PROBLEM. Lay out the lines from the line with "The width and height of the screenshot is (2576, 728)." up to and including the line with "Editing is located at coordinates (1134, 83)." as a Markdown table with the columns Number and Line text, skipping any blank lines. Include only these lines.
-- START OF DATA ENTRIES --
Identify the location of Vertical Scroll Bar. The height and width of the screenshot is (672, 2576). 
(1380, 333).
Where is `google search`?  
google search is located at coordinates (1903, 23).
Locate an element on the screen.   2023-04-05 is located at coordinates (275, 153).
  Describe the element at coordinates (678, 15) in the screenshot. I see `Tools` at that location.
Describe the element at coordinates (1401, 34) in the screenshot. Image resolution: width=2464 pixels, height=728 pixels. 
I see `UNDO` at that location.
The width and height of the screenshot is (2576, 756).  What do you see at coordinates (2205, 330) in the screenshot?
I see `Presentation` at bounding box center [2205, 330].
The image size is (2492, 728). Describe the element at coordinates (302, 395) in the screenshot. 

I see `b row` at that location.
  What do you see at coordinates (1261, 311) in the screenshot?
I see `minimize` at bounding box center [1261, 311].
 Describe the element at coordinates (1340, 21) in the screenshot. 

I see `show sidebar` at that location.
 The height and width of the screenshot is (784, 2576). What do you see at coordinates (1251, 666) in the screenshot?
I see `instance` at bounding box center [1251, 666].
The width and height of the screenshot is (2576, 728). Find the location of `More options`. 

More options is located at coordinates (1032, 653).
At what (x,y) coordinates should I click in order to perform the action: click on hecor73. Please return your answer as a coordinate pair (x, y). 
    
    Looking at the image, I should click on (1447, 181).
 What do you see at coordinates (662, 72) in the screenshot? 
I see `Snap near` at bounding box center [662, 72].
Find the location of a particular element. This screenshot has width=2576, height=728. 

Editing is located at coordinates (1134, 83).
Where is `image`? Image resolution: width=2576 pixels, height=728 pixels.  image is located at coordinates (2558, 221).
-- END OF DATA ENTRIES --
RIGHT ANSWER.
| Number | Line text |
|---|---|
| 1 | The width and height of the screenshot is (2576, 728). Find the location of `More options`.  |
| 2 | More options is located at coordinates (1032, 653). |
| 3 | At what (x,y) coordinates should I click in order to perform the action: click on hecor73. Please return your answer as a coordinate pair (x, y).  |
| 4 |     Looking at the image, I should click on (1447, 181). |
| 5 |  What do you see at coordinates (662, 72) in the screenshot?  |
| 6 | I see `Snap near` at bounding box center [662, 72]. |
| 7 | Find the location of a particular element. This screenshot has width=2576, height=728.  |
| 8 | Editing is located at coordinates (1134, 83). |